Discussion in 'Handguns: Revolvers' started by markallen, Mar 4, 2010.

  1. markallen

    markallen Member

    Aug 7, 2007
    NE Ohio
    I've been looking at the S&W 396 Night Guard, and just wanted some input from any owners out there.
    How is the weight? I know that it weighs 24 oz, and I have never shot any lightweight revolver.
    How is the fit and finish?
    Any problems finding holsters that fit?
    I am familiar with the .44 Special I have been loading, shooting and carrying them in my Ruger Alaskan. Along with .44 Mag. So recoil is not an issue.

    RKRCPA New Member

    Sep 5, 2009
    I'm gonna venture a guess and say the recoil in a 396 will be significantly different than a Ruger Alaskan. :)
  3. Stainz

    Stainz Senior Member

    Apr 24, 2003
    Pinson, AL
    The grip on the 396NG is larger than the boot grip on my 296 - and covers the backstrap, too. Add the 4.6 oz+ additional mass of that SS cylinder has over the 296's Ti cylinder, and the 396NG has got to be nearly friendly recoiling in comparison. The 296 has a pretty good whack with the Speer 200gr Gold Dots loaded by Georgia Arms. These chrono the same from the 296's 2.5" barrel as the same bullet in the Al-cased Blazer - and are actually cheaper. They leave you with a nice Starline brass case, too. Great personal protection. Without the Ti cylinder, lead loads should be fine as well as the shorter case .44 Russians, not that they are easily found.

    Of course, the weight of that SS cylinder and the exposed hammer combine to take it out of the pocket carry - you'll need a belt mounted holster. My 296 is like the 642 - just a bit larger - and carries in 3/4 of my britche's pockets in a Mika pocket holster. Corrected for inflation, it's last MSRP - nearly $780 - wasn't far off from the 396NG's current MSRP of ~$1,080. I bought mine once they were canned - closeout price was ~$350 over eight years ago.
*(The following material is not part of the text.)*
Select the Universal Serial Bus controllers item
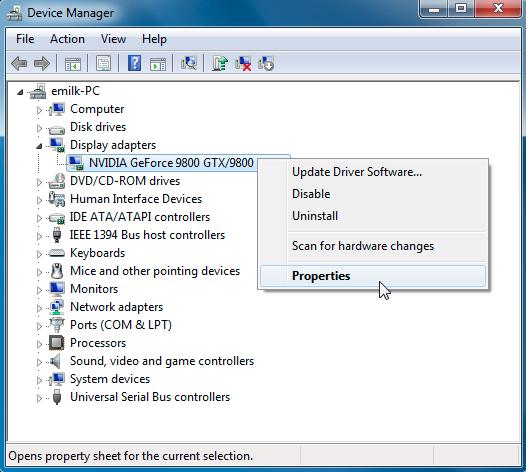Viewport: 526px width, 472px height. click(x=150, y=397)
    As to longevity - I wouldn't consider the 296/396 family as a plinker - they are protection pieces. The SS 696 is a great plinker. All of the X96 family are limited by that thin forcing cone - a design restriction dictated by the use of the L-frame. If you want 'Keith Level' .44 Special capability on a frequent bases, get a 29/629 - they are inherently 'Keith Level' compliant. My 296 has a home - great carry/home piece.

  4. The Filthy Spitoon

    The Filthy Spitoon New Member

    Feb 25, 2010
    I own one that is back at S&W for repair.

    I have not fired it, but did have a 396 Mountain Lite .44 Spl. a few years back. If it is anything like that one, recoil was manageable but included some significant muzzle flip. I don't remember it hurting my hand, it just whipped up rather quickly, which reminded me of shooting a magnum moreso than the tame ol' .44 Spl.

    But you will have flip with anything light enough to actually carry, and that's where the 396 NG shines, as a carry gun. You probably won't want to shoot more than a few cylinderfulls in one range session unless you download some light specials just for plinking.

    The gun itself is a fantastic package that I find very practical, and as far as holsters I would think any holster that takes a 2.5" L frame such as a 686 would work for it.

    Mine had some QC issues but S&W sent me a shipping label and are repairing it by now hopefully.